Baidu (BIDU, Financial) is putting its Ernie 4.5 multimodal model family—ten MoE variants—into the open, along with industrial-grade toolkits, as it doubles down on AI framework leadership amid stiff China-market competition.
In a blog post, Baidu announced that starting June 30 it will open source Ernie 4.5—its latest large-scale multimodal lineup built on a Mixture-of-Experts architecture that boosts cross-modal understanding without sacrificing text performance.
Alongside model weights, the company is releasing resource-efficient training and inference toolkits designed for multi-hardware deployment.

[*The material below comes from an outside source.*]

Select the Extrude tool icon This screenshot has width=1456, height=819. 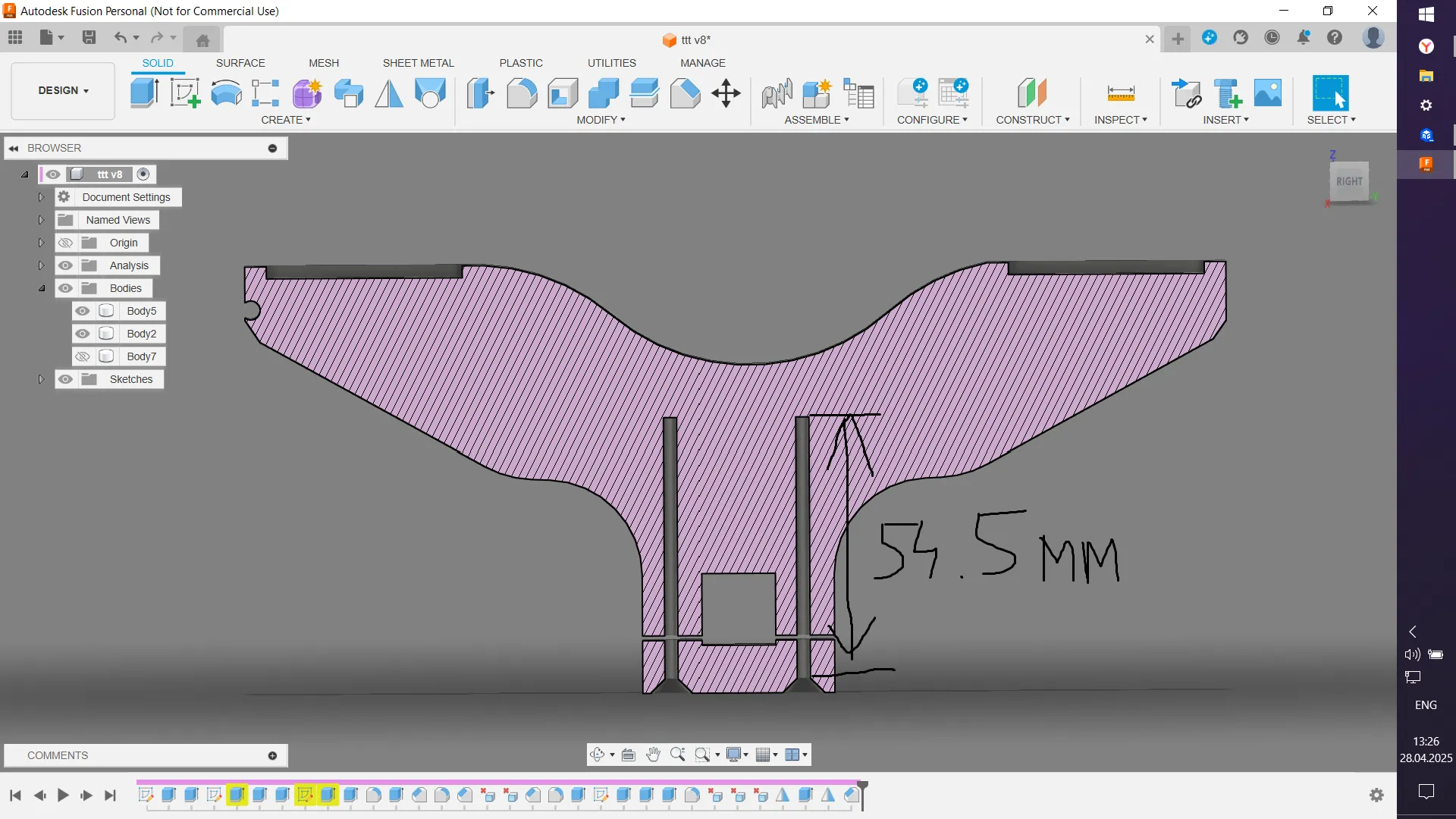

A Baidu spokesperson told CNBC that the rollout will be phased, ensuring developers can ramp up gradually.
Baidu was among the first Chinese firms to ship a ChatGPT-style model domestically, but faces rivals such as Alibaba's (BABA, Financial) Tongyi Qianwen, MiniMax, Baichuan and Zhipu AI. At April's developer conference, CEO Robin Li emphasized that Baidu's goal is to “empower developers to build the best applications—without having to worry about model capability, costs, or development tools.”
Open sourcing Ernie 4.5 and its toolchains signals Baidu's intent to create an ecosystem moat: the more developers adopt its frameworks, the harder it becomes for competitors to catch up. The MoE design also paves the way for cost-efficient scaling, as compute resources are only routed to experts most relevant to a given task.
With Ernie 4.5 Turbo and the reasoning-focused Ernie X1 Turbo already in play—and a pool of 30,000 homegrown Kunlun P800 chips fueling large-scale training—Baidu looks to cement its AI platform as the go-to choice for China's next generation of AI applications.